- RECORD SET:
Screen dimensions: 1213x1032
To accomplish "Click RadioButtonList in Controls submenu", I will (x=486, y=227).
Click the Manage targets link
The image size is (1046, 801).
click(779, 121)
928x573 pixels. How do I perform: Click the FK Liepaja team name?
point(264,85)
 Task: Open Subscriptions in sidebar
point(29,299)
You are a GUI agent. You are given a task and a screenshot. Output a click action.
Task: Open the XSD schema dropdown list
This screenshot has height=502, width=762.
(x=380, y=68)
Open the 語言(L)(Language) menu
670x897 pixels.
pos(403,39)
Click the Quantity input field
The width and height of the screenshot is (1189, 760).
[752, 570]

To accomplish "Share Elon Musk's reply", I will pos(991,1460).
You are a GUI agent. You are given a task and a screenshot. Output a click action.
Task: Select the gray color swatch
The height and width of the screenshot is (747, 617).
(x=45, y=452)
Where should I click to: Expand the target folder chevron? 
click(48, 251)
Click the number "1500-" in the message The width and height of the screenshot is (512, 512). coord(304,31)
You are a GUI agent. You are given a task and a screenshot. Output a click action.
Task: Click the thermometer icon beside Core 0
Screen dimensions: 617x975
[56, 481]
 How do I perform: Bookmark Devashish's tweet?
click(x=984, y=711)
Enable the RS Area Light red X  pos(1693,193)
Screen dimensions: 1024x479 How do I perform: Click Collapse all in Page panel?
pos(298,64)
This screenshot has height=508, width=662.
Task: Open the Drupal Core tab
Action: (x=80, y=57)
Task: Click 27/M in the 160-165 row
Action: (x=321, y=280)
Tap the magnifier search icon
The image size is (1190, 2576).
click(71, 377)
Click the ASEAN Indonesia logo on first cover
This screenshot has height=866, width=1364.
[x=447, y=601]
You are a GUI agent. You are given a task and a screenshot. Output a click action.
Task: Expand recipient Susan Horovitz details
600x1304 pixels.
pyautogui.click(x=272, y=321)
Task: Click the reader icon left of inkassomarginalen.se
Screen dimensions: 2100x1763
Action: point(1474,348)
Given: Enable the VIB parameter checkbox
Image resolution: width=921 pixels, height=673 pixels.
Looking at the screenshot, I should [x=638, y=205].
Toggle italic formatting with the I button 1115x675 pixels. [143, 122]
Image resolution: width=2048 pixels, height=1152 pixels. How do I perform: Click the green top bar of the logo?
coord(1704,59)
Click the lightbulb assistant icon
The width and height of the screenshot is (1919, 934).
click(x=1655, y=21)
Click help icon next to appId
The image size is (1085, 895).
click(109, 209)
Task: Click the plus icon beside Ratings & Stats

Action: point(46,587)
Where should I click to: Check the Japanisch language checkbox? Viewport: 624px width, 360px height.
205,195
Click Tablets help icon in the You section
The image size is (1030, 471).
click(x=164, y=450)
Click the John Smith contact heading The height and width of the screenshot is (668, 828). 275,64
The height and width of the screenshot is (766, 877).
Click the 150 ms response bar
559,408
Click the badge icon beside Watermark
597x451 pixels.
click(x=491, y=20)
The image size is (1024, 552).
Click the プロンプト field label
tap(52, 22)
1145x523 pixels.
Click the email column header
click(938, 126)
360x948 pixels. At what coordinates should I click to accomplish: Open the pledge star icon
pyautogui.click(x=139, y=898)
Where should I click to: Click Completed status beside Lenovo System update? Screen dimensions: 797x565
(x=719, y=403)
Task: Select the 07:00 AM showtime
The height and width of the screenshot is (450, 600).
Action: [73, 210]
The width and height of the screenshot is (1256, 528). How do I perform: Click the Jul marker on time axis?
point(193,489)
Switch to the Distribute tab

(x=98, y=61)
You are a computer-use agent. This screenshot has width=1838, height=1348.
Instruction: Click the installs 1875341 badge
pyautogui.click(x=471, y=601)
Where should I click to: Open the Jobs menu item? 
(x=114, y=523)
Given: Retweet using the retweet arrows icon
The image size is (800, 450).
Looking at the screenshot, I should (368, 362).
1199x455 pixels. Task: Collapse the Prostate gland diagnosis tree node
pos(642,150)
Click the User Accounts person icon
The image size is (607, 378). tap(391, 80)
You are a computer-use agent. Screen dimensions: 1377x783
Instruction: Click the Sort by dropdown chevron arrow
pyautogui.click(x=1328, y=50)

- EXERCISE INSTRUCTIONS:
Exactly as they appear above, write out all of the lines.

- ANSWER BOX:
Screen dimensions: 1213x1032
To accomplish "Click RadioButtonList in Controls submenu", I will (x=486, y=227).
Click the Manage targets link
The image size is (1046, 801).
click(779, 121)
928x573 pixels. How do I perform: Click the FK Liepaja team name?
point(264,85)
 Task: Open Subscriptions in sidebar
point(29,299)
You are a GUI agent. You are given a task and a screenshot. Output a click action.
Task: Open the XSD schema dropdown list
This screenshot has height=502, width=762.
(x=380, y=68)
Open the 語言(L)(Language) menu
670x897 pixels.
pos(403,39)
Click the Quantity input field
The width and height of the screenshot is (1189, 760).
[752, 570]

To accomplish "Share Elon Musk's reply", I will pos(991,1460).
You are a GUI agent. You are given a task and a screenshot. Output a click action.
Task: Select the gray color swatch
The height and width of the screenshot is (747, 617).
(x=45, y=452)
Where should I click to: Expand the target folder chevron? 
click(48, 251)
Click the number "1500-" in the message The width and height of the screenshot is (512, 512). coord(304,31)
You are a GUI agent. You are given a task and a screenshot. Output a click action.
Task: Click the thermometer icon beside Core 0
Screen dimensions: 617x975
[56, 481]
 How do I perform: Bookmark Devashish's tweet?
click(x=984, y=711)
Enable the RS Area Light red X  pos(1693,193)
Screen dimensions: 1024x479 How do I perform: Click Collapse all in Page panel?
pos(298,64)
This screenshot has height=508, width=662.
Task: Open the Drupal Core tab
Action: (x=80, y=57)
Task: Click 27/M in the 160-165 row
Action: (x=321, y=280)
Tap the magnifier search icon
The image size is (1190, 2576).
click(71, 377)
Click the ASEAN Indonesia logo on first cover
This screenshot has height=866, width=1364.
[x=447, y=601]
You are a GUI agent. You are given a task and a screenshot. Output a click action.
Task: Expand recipient Susan Horovitz details
600x1304 pixels.
pyautogui.click(x=272, y=321)
Task: Click the reader icon left of inkassomarginalen.se
Screen dimensions: 2100x1763
Action: point(1474,348)
Given: Enable the VIB parameter checkbox
Image resolution: width=921 pixels, height=673 pixels.
Looking at the screenshot, I should [x=638, y=205].
Toggle italic formatting with the I button 1115x675 pixels. [143, 122]
Image resolution: width=2048 pixels, height=1152 pixels. How do I perform: Click the green top bar of the logo?
coord(1704,59)
Click the lightbulb assistant icon
The width and height of the screenshot is (1919, 934).
click(x=1655, y=21)
Click help icon next to appId
The image size is (1085, 895).
click(109, 209)
Task: Click the plus icon beside Ratings & Stats

Action: point(46,587)
Where should I click to: Check the Japanisch language checkbox? Viewport: 624px width, 360px height.
205,195
Click Tablets help icon in the You section
The image size is (1030, 471).
click(x=164, y=450)
Click the John Smith contact heading The height and width of the screenshot is (668, 828). 275,64
The height and width of the screenshot is (766, 877).
Click the 150 ms response bar
559,408
Click the badge icon beside Watermark
597x451 pixels.
click(x=491, y=20)
The image size is (1024, 552).
Click the プロンプト field label
tap(52, 22)
1145x523 pixels.
Click the email column header
click(938, 126)
360x948 pixels. At what coordinates should I click to accomplish: Open the pledge star icon
pyautogui.click(x=139, y=898)
Where should I click to: Click Completed status beside Lenovo System update? Screen dimensions: 797x565
(x=719, y=403)
Task: Select the 07:00 AM showtime
The height and width of the screenshot is (450, 600).
Action: [73, 210]
The width and height of the screenshot is (1256, 528). How do I perform: Click the Jul marker on time axis?
point(193,489)
Switch to the Distribute tab

(x=98, y=61)
You are a computer-use agent. This screenshot has width=1838, height=1348.
Instruction: Click the installs 1875341 badge
pyautogui.click(x=471, y=601)
Where should I click to: Open the Jobs menu item? 
(x=114, y=523)
Given: Retweet using the retweet arrows icon
The image size is (800, 450).
Looking at the screenshot, I should (368, 362).
1199x455 pixels. Task: Collapse the Prostate gland diagnosis tree node
pos(642,150)
Click the User Accounts person icon
The image size is (607, 378). tap(391, 80)
You are a computer-use agent. Screen dimensions: 1377x783
Instruction: Click the Sort by dropdown chevron arrow
pyautogui.click(x=1328, y=50)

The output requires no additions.